How to make Mac backups with burn folders (Part 4)

Mac CD/DVD backups - After the burn

When I came back from lunch I was very surprised that there was no "Success" dialog to show me that the Mac burn folder/backup process succeeded. However, I was returned to my original Mac burn folder, and there is a new disk icon named "My Data Files" on my desktop, as shown here:

This is a quiet way of letting me know that the burn folder backup process succeeded. (I suppose that if I had stayed and watched the whole backup process I would have seen the progress bar first show that the data was being written to the disk, and then being verified, but I'd still prefer some sort of "success" message here.)

To finish up I just close my Mac burn folder, and then eject my DVD by dragging it to the eject button on the dock.

Had the burn process failed ...

On the few times I've seen the Mac burn folder process fail, I've found that my CD or DVD is ejected when I come back. I'm also 98% sure that a "Verification Failure" dialog is also displayed, but this hasn't happened in a while, so I can't say for sure. Either way, I do know that my CD or DVD is ejected, and there is not a new icon on the Desktop.

If this ever happens to you, just insert a new CD or DVD, and try the burn process again. I've found that using a new CD or DVD always fixes the problem.

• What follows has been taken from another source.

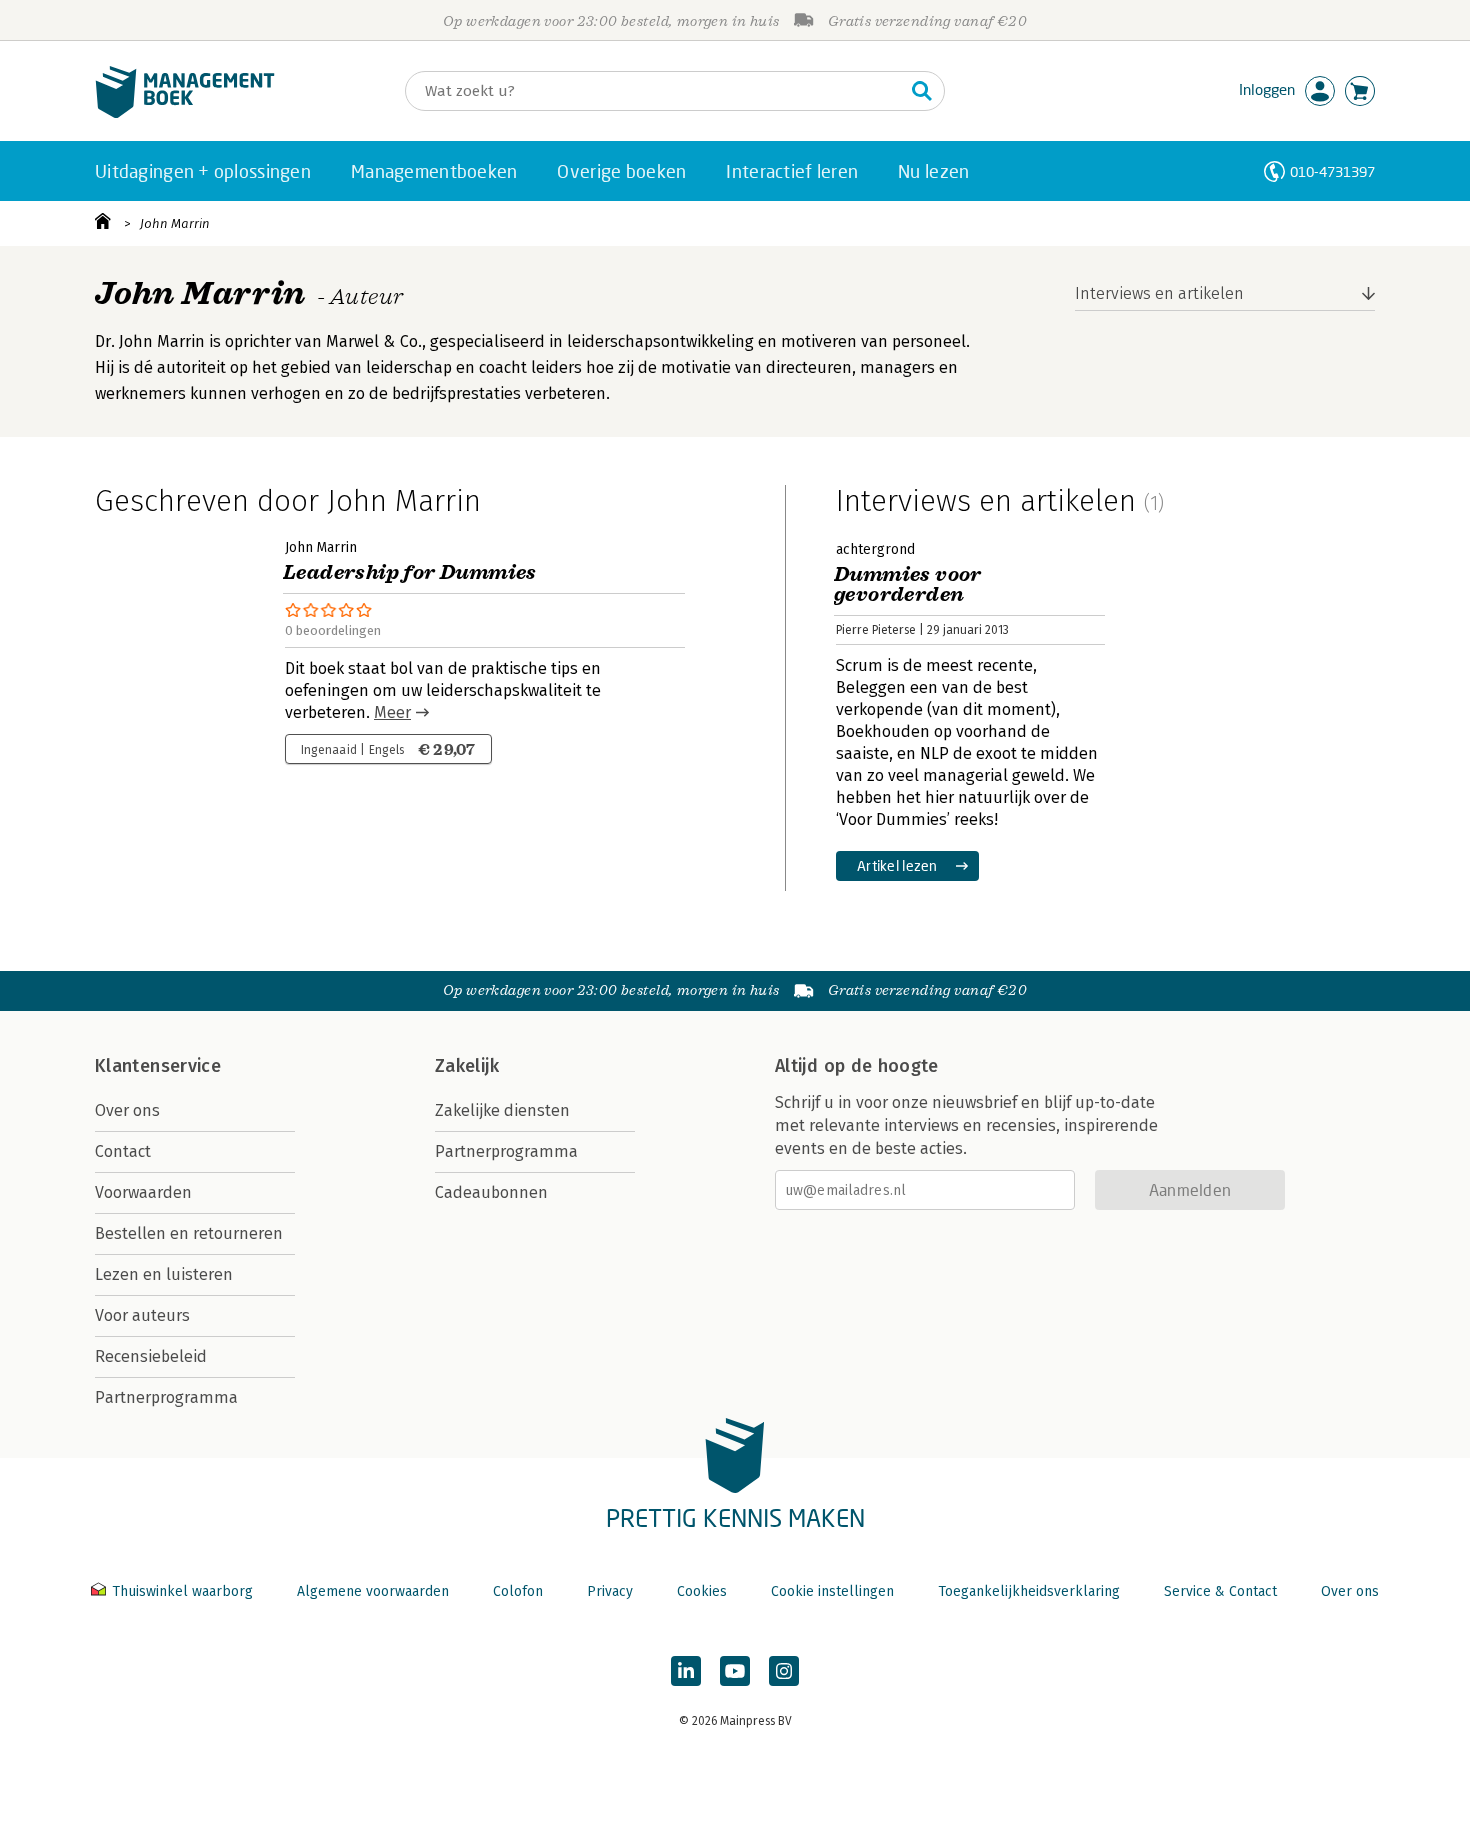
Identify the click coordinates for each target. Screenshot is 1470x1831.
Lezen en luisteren (164, 1274)
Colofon (518, 1591)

Mac backups - Re-using your burn folder

At this time you can delete your Mac burn folder if you want -- but -- the cool thing is that you can also keep it around after you've used it so you can make another Mac backup some time in the future. You can treat your Mac burn folder just like any other Mac folder, either leaving it on your Desktop, or moving it somewhere else to be more organized. Then, when you're ready to do your next backup, just open the burn folder again and press the Burn button.

This process automatically backs up the files and folders that are aliased in the Mac burn folder. And, if your folders contain any new data (new files or folders), that new data is backed up as well. It's that simple. As one last note, you can also add new folders to your Mac burn folder before pressing the Burn button.

Mac burn folders simplify the Mac backup process

For me that's what makes a Mac burn folder such a great backup tool. Dealing with backups over the years, I've learned to keep the data I want backed up in just a few main folders. Using Mac burn folders I just copy these data folders to one or more burn folders, and Mac backups are a breeze.

To describe my situation clearly, I normally have three Mac burn folders. One is for my working data files, which includes things like this tutorial. A second burn folder is for my Pictures folder, which has grown very large. And a third burn folder is for my iTunes Music folder, which is also very large. I use this approach because each of those folders is large enough to require its own DVD-R.

Before wrapping up this Mac backup and burn folders tutorial, this is a good time to mention that if you've purchased any applications for your Mac you should make sure you have all the license information you need for those applications. If the only place you have that license information is in a configuration file on your disk, you better find that file and make a backup of it.

Mac backups using Mac burn folders - Summary

To summarize, Mac burn folders make for a great Mac backup tool. Just copy the folders you want to one or more Mac burn folders, then keep those burn folders around so you can easily make Mac backups in the future. Unless you have some type of external storage system always connected to your Mac, it's hard to make the Mac backup process much easier than that.